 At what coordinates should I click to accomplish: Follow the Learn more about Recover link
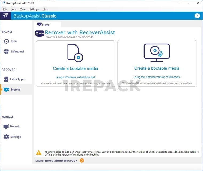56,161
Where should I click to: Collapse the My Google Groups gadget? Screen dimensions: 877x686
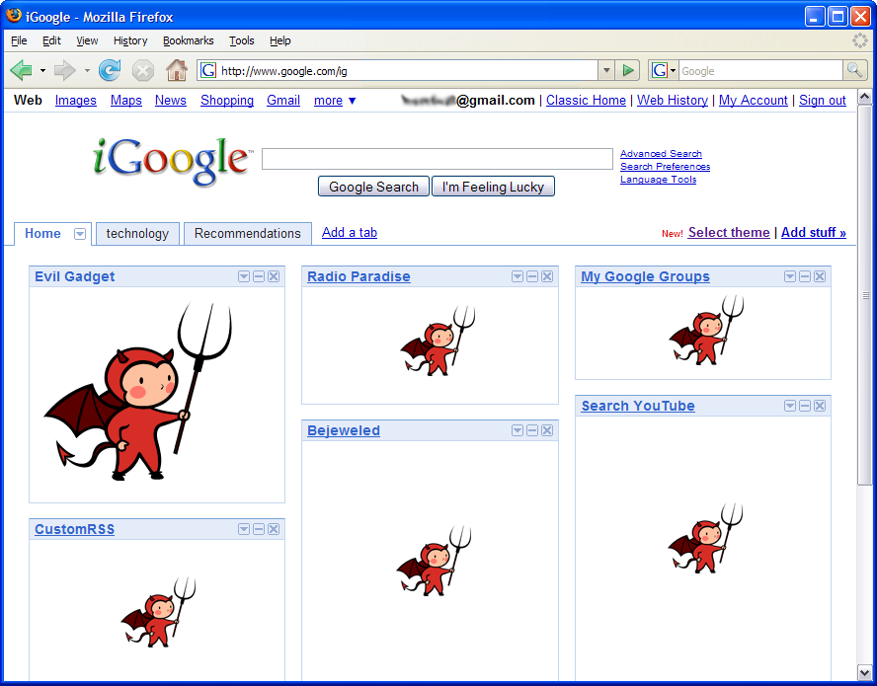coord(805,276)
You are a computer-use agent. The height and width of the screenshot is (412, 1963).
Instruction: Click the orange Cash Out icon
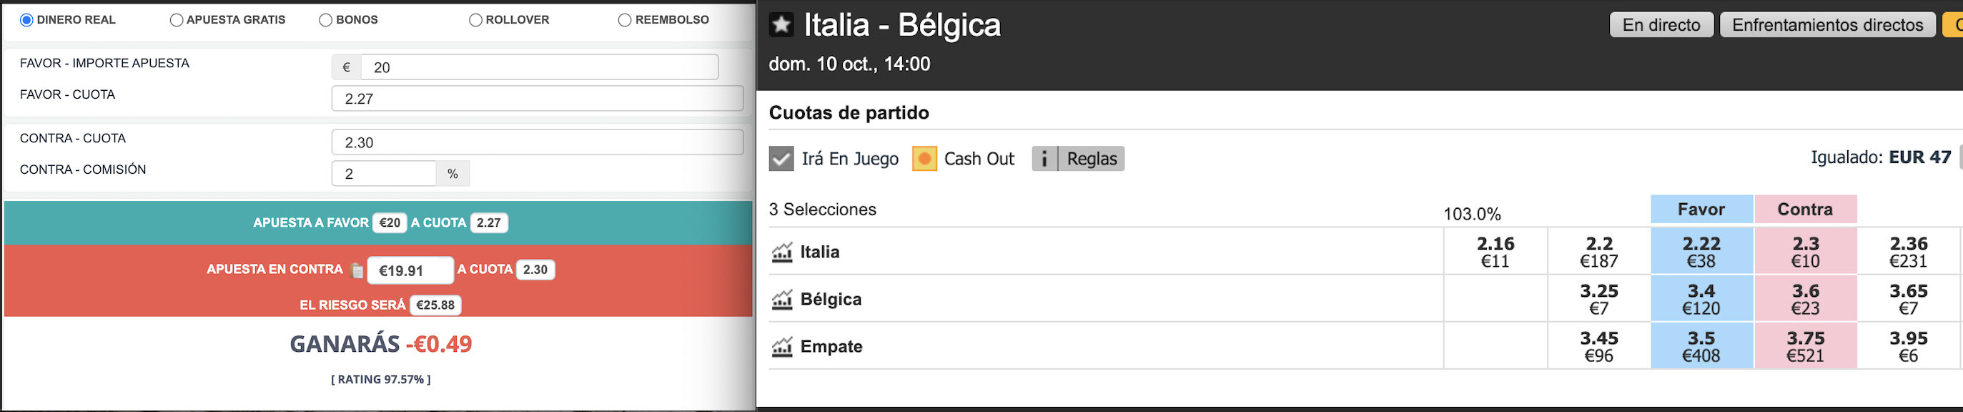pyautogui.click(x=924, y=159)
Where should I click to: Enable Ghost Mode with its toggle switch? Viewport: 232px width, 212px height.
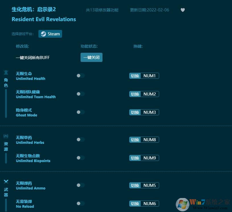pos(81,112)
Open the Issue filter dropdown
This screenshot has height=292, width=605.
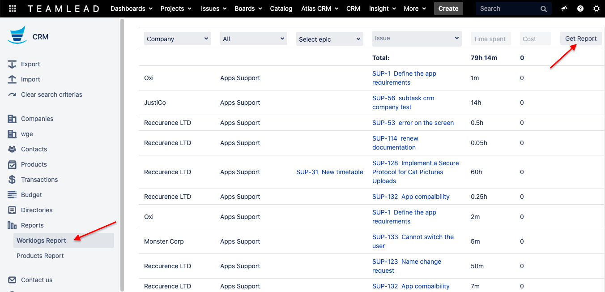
§
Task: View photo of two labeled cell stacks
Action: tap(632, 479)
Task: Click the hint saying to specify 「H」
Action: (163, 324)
§
▸ **ASSIGNMENT**: Please give again the lines above between the line holding "Open the Issue filter dropdown" and the line holding "This screenshot has height=292, width=605.", inclusive, exactly as they are and with nothing added.

▸ **EXPECTED ANSWER**:
Open the Issue filter dropdown
This screenshot has height=292, width=605.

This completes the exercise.